» **WORK TO COMPLETE**: Below are some records; reproduce every one of them exactly.

» **EXERCISE INPUT**:
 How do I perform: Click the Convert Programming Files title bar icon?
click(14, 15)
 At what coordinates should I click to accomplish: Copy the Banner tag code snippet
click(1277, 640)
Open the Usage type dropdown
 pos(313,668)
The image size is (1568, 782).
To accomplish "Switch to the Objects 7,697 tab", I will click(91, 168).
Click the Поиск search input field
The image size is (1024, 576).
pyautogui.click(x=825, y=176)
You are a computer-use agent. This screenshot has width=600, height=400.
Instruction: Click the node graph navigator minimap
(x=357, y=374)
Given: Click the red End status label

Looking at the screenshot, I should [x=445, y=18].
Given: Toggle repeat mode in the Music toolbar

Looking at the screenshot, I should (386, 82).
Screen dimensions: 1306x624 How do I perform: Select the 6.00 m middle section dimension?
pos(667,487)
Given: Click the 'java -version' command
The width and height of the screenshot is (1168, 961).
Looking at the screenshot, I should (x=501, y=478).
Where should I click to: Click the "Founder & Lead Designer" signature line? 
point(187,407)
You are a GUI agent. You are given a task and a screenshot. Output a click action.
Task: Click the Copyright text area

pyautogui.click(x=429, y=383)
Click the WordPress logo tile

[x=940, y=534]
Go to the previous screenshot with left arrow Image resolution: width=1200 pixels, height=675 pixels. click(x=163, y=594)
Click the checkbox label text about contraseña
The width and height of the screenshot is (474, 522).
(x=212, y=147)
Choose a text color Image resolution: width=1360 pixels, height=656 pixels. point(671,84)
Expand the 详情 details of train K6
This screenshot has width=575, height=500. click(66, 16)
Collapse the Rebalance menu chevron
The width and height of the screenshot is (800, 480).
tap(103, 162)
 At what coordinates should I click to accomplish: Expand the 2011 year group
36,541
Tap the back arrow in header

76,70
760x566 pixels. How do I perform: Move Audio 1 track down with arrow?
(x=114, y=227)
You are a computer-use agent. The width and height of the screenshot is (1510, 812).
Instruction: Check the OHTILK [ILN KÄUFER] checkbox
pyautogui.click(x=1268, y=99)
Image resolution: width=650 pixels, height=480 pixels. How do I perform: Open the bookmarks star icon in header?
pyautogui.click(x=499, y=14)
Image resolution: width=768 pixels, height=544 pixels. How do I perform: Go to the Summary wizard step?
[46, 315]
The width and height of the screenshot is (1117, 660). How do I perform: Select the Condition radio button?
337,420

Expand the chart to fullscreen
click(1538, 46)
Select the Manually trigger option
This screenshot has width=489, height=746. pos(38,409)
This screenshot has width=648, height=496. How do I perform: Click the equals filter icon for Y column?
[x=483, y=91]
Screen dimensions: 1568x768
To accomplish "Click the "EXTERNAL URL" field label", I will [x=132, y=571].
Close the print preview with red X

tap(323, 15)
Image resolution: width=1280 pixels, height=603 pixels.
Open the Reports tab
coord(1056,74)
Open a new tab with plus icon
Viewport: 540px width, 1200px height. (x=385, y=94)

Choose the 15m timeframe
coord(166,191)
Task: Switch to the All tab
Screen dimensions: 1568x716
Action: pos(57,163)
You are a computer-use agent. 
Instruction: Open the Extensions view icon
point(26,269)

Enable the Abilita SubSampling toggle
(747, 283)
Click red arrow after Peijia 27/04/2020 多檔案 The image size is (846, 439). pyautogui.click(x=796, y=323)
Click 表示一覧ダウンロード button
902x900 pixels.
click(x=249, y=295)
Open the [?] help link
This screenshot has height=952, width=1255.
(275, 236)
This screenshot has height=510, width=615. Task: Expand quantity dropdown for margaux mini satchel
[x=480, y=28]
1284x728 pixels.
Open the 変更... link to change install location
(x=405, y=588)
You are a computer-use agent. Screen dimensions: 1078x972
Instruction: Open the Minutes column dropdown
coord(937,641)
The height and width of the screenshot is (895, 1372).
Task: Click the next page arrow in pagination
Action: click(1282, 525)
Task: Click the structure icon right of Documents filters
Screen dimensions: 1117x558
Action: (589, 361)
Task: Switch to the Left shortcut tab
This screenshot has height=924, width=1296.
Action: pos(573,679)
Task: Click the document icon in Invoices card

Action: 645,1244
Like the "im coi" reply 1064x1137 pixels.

» **ANSWER BELOW**:
 How do I perform: Click the Convert Programming Files title bar icon?
click(14, 15)
 At what coordinates should I click to accomplish: Copy the Banner tag code snippet
click(1277, 640)
Open the Usage type dropdown
 pos(313,668)
The image size is (1568, 782).
To accomplish "Switch to the Objects 7,697 tab", I will click(91, 168).
Click the Поиск search input field
The image size is (1024, 576).
pyautogui.click(x=825, y=176)
You are a computer-use agent. This screenshot has width=600, height=400.
Instruction: Click the node graph navigator minimap
(x=357, y=374)
Given: Click the red End status label

Looking at the screenshot, I should [x=445, y=18].
Given: Toggle repeat mode in the Music toolbar

Looking at the screenshot, I should (386, 82).
Screen dimensions: 1306x624 How do I perform: Select the 6.00 m middle section dimension?
pos(667,487)
Given: Click the 'java -version' command
The width and height of the screenshot is (1168, 961).
Looking at the screenshot, I should (x=501, y=478).
Where should I click to: Click the "Founder & Lead Designer" signature line? 
point(187,407)
You are a GUI agent. You are given a task and a screenshot. Output a click action.
Task: Click the Copyright text area

pyautogui.click(x=429, y=383)
Click the WordPress logo tile

[x=940, y=534]
Go to the previous screenshot with left arrow Image resolution: width=1200 pixels, height=675 pixels. click(x=163, y=594)
Click the checkbox label text about contraseña
The width and height of the screenshot is (474, 522).
(x=212, y=147)
Choose a text color Image resolution: width=1360 pixels, height=656 pixels. point(671,84)
Expand the 详情 details of train K6
This screenshot has width=575, height=500. click(66, 16)
Collapse the Rebalance menu chevron
The width and height of the screenshot is (800, 480).
tap(103, 162)
 At what coordinates should I click to accomplish: Expand the 2011 year group
36,541
Tap the back arrow in header

76,70
760x566 pixels. How do I perform: Move Audio 1 track down with arrow?
(x=114, y=227)
You are a computer-use agent. The width and height of the screenshot is (1510, 812).
Instruction: Check the OHTILK [ILN KÄUFER] checkbox
pyautogui.click(x=1268, y=99)
Image resolution: width=650 pixels, height=480 pixels. How do I perform: Open the bookmarks star icon in header?
pyautogui.click(x=499, y=14)
Image resolution: width=768 pixels, height=544 pixels. How do I perform: Go to the Summary wizard step?
[46, 315]
The width and height of the screenshot is (1117, 660). How do I perform: Select the Condition radio button?
337,420

Expand the chart to fullscreen
click(1538, 46)
Select the Manually trigger option
This screenshot has width=489, height=746. pos(38,409)
This screenshot has width=648, height=496. How do I perform: Click the equals filter icon for Y column?
[x=483, y=91]
Screen dimensions: 1568x768
To accomplish "Click the "EXTERNAL URL" field label", I will [x=132, y=571].
Close the print preview with red X

tap(323, 15)
Image resolution: width=1280 pixels, height=603 pixels.
Open the Reports tab
coord(1056,74)
Open a new tab with plus icon
Viewport: 540px width, 1200px height. (x=385, y=94)

Choose the 15m timeframe
coord(166,191)
Task: Switch to the All tab
Screen dimensions: 1568x716
Action: pos(57,163)
You are a computer-use agent. 
Instruction: Open the Extensions view icon
point(26,269)

Enable the Abilita SubSampling toggle
(747, 283)
Click red arrow after Peijia 27/04/2020 多檔案 The image size is (846, 439). pyautogui.click(x=796, y=323)
Click 表示一覧ダウンロード button
902x900 pixels.
click(x=249, y=295)
Open the [?] help link
This screenshot has height=952, width=1255.
(275, 236)
This screenshot has height=510, width=615. Task: Expand quantity dropdown for margaux mini satchel
[x=480, y=28]
1284x728 pixels.
Open the 変更... link to change install location
(x=405, y=588)
You are a computer-use agent. Screen dimensions: 1078x972
Instruction: Open the Minutes column dropdown
coord(937,641)
The height and width of the screenshot is (895, 1372).
Task: Click the next page arrow in pagination
Action: click(1282, 525)
Task: Click the structure icon right of Documents filters
Screen dimensions: 1117x558
Action: (589, 361)
Task: Switch to the Left shortcut tab
This screenshot has height=924, width=1296.
Action: pos(573,679)
Task: Click the document icon in Invoices card

Action: 645,1244
Like the "im coi" reply 1064x1137 pixels.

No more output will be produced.